Both versions of the games that have been included in The Handsome Collection see a group of new Vault Hunters given the opportunity to explore huge worlds as they take on various missions given to them by some of the most delightful NPC’s you’re ever likely to find in a videogame. Whether you sit and spend five minutes listening to the inane ramblings of ClapTrap or those of the delightfully crazy Tiny Tina in Borderlands 2 or just go about helping Jack out in The Pre-Sequel, the missions that you’ll find thrust in front of you are all well scripted, death filled crazy affairs. The Borderlands humour is something that I’ll never forget and it’s been great to meet up with some of my favourite characters from the last few years once again.

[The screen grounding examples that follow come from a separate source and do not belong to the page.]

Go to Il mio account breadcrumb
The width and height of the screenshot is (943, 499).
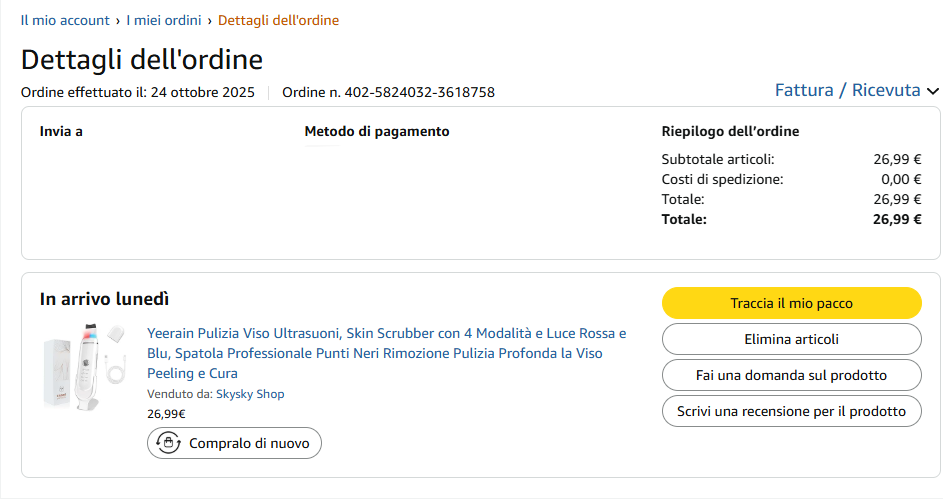point(65,20)
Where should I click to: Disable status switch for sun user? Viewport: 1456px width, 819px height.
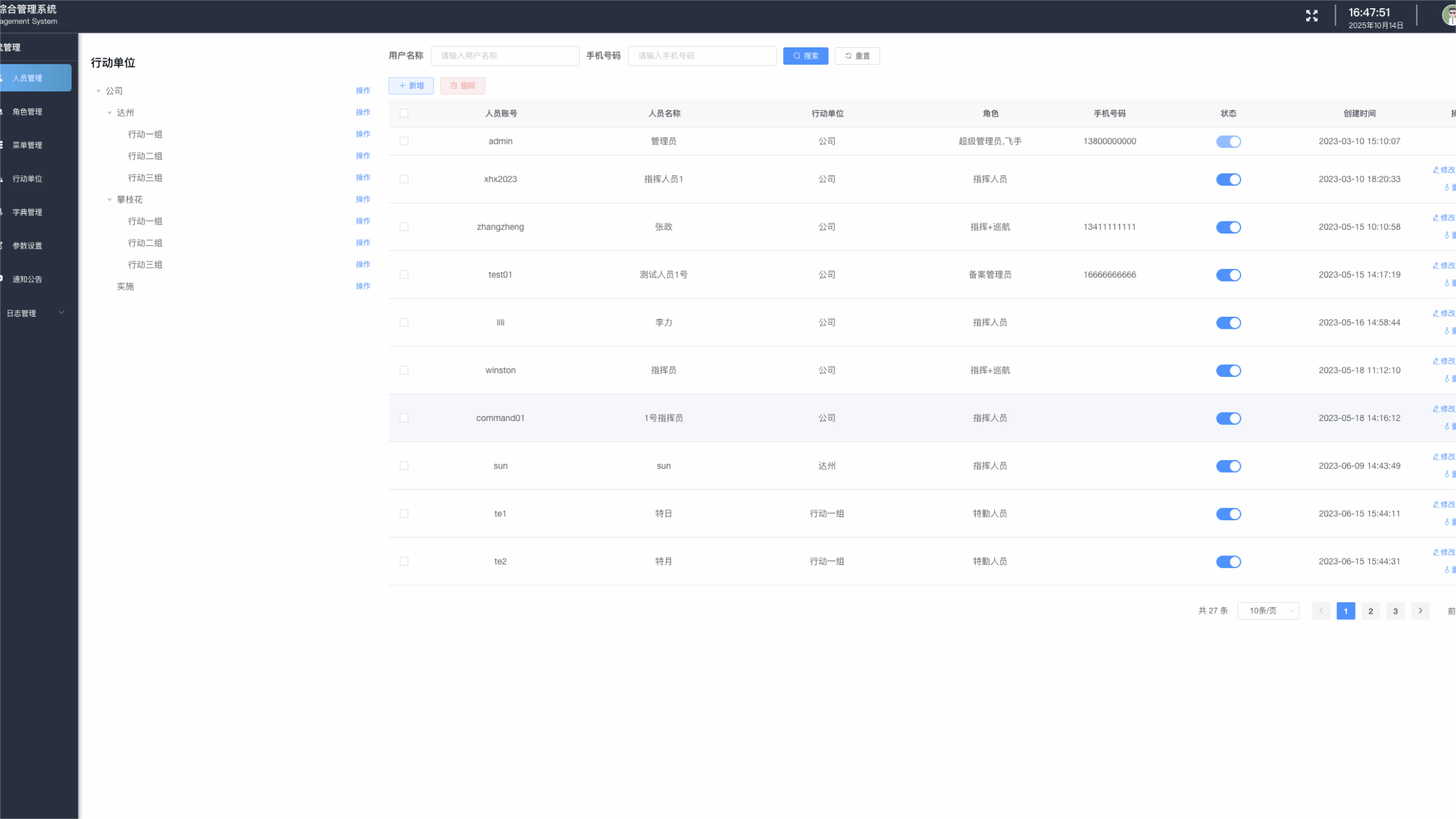coord(1228,466)
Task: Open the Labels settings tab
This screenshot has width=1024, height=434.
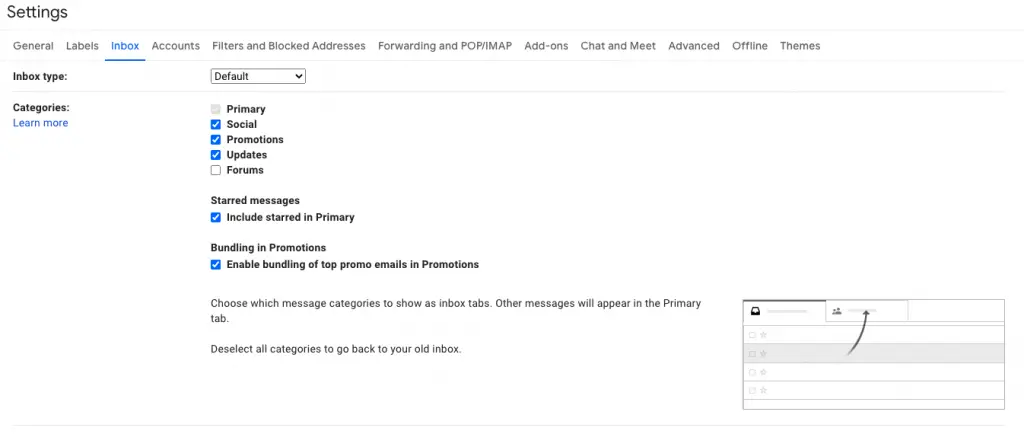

Now in full HD with the power of next gen fully behind it, Borderlands 2 is instantly recognisable (that’s what happens when you throw tens of hours into a game the first time round) but The Pre-Sequel was a little trickier to get to grips with. This was especially true when taking in the new missions directly after B2 as thanks to the low gravity mechanic and multiple tiered world (much more so than in the other), travelling around could sometimes get confusing. Once you get used to the new way of travel however, The Pre-Sequel brings just as many smiles as anything found in either of the original games.


Things aren’t completely perfect though. Whilst the visual upgrades are more than welcome, a few issues occur when going in and out of menus, especially when playing alongside a friend in local co-op. Borderlands 2 sees some major stuttering when opening menus, so much so that at times I was nervous about checking out my latest weapons, shields and gear. The Pre-Sequel meanwhile doesn’t seem to have been afflicted with the same issue, but local co-op causes issues in which the menus can’t be read fully, at least not without having to manually move the camera around to fit all the text in. It’s a little shoddy really and the experience in Borderlands 2 especially is affected to too much of a degree.

But don’t let those couple of things put you off completely as in terms of an all round package, Borderlands: The Handsome Collection excels in the vast majority of areas. Unless you were a hardcore Pandorian the first time round, chances are you’ve yet to check out some of the now included content (in fact, if you can think of some Borderlands content then you’ll find it included for free in The Handsome Collection) and whilst it’s still great fun to play through alone, if you ever get the chance to grab a friend or three, either online or offline, then both Borderlands tales play brilliantly, with the numerous insane enemies being beefed up to compensate for the extra Vault Hunters that are going into battle.

The more Hunters that get involved the better really, although things can quite quickly descend into a manic shooting frenzy and quickly followed by a dash and grab in order to get the best weapons before your friends. Thankfully, the option to trade weapons and shields with fellow Vaulties is a welcome one and can help those who struggle for kills no end. You’ll need to be leveling up fairly quickly in order to survive and the opportunity to grab some hardcore gear from a friend is great. That is if they ever give it to you and perhaps a quick duel between friends is the best way to sort things out!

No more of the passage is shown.